Одной из самых горячих ее поклонниц была новая девочка по имени Джойс Эмили Хэммонд, в последней надежде отданная родителями в школу Блейн после того, как им пришлось забрать ее из целого ряда дорогих частных учебных заведений к северу и к югу от границ Шотландии из-за якобы неисправимой склонности к хулиганству, которое, однако, пока проявилось только в том, что она раз или два запустила бумажными шариками в мистера Лаутера, травмировав при этом лишь его чувства, но не его самого.

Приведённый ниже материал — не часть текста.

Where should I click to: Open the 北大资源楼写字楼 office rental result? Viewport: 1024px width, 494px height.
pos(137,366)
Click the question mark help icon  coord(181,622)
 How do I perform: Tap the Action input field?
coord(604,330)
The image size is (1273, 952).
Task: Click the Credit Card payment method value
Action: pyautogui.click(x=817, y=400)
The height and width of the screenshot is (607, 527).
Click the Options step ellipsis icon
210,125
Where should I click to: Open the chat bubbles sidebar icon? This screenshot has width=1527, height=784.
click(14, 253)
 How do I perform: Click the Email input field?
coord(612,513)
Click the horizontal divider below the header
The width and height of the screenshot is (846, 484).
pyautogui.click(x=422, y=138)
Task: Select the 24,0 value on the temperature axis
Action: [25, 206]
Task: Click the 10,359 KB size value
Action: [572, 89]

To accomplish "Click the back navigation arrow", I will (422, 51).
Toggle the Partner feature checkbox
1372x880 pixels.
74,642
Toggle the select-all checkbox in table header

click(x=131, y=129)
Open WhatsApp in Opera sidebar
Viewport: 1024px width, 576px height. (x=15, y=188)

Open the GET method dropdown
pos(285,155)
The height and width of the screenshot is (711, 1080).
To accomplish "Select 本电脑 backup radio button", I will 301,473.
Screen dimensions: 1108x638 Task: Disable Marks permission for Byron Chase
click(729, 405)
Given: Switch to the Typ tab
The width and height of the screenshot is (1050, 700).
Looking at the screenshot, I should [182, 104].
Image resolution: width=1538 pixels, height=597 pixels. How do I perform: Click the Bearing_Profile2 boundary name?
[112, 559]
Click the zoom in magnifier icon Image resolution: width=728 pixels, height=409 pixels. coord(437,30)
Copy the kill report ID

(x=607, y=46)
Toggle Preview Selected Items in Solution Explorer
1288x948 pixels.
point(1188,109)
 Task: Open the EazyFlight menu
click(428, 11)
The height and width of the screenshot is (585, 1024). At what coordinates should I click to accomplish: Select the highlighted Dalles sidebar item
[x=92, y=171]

Она настаивала, чтобы ее называли Джойс Эмили, по утрам приезжала в школу на большой черной машине с шофером, хотя возвращаться домой должна была самостоятельно, и жила в огромном доме с конюшнями в ближайшем пригороде Эдинбурга. Родители Джойс Эмили, хоть и были богаты, попросили взять ее в школу с испытательным сроком, чтобы зря не тратиться на новую школьную форму. Поэтому Джойс Эмили все еще носила прежнюю, темно-зеленую, между тем как все остальные ученицы ходили в темно-лиловой, и хвасталась тем, что у нее в шкафу висят пять комплектов формы разных цветов из предыдущих школ, а также реликты, оставленные ею на память о бывших гувернантках: внушительный клок волос, собственноручно отрезанных ею от накладной косы одной, книжка сберегательного банка при почтовом отделении, принадлежавшая другой, по имени мисс Миши, и обгорелые останки наволочки, на которой покоилась голова третьей, мисс Чемберс, когда Джойс Эмили развела под ней огонь.
Девочки слушали ее болтовню, но в общем не одобряли новенькую, не только из-за ее зеленых чулок и юбки, ее блестящей машины и шофера, но и потому, что жизнь была уже до краев заполнена подготовкой к экзаменам и спортивными соревнованиями. Больше всего Джойс Эмили хотелось примкнуть к клану Броди, поскольку она ощущала его обособленность, но эти девочки как никто другой не желали принимать ее в свои ряды. За исключением Мэри Макгрегор они были одними из самых блестящих девочек в школе, что служило камнем преткновения для мисс Макей в ее попытках дискредитировать мисс Броди.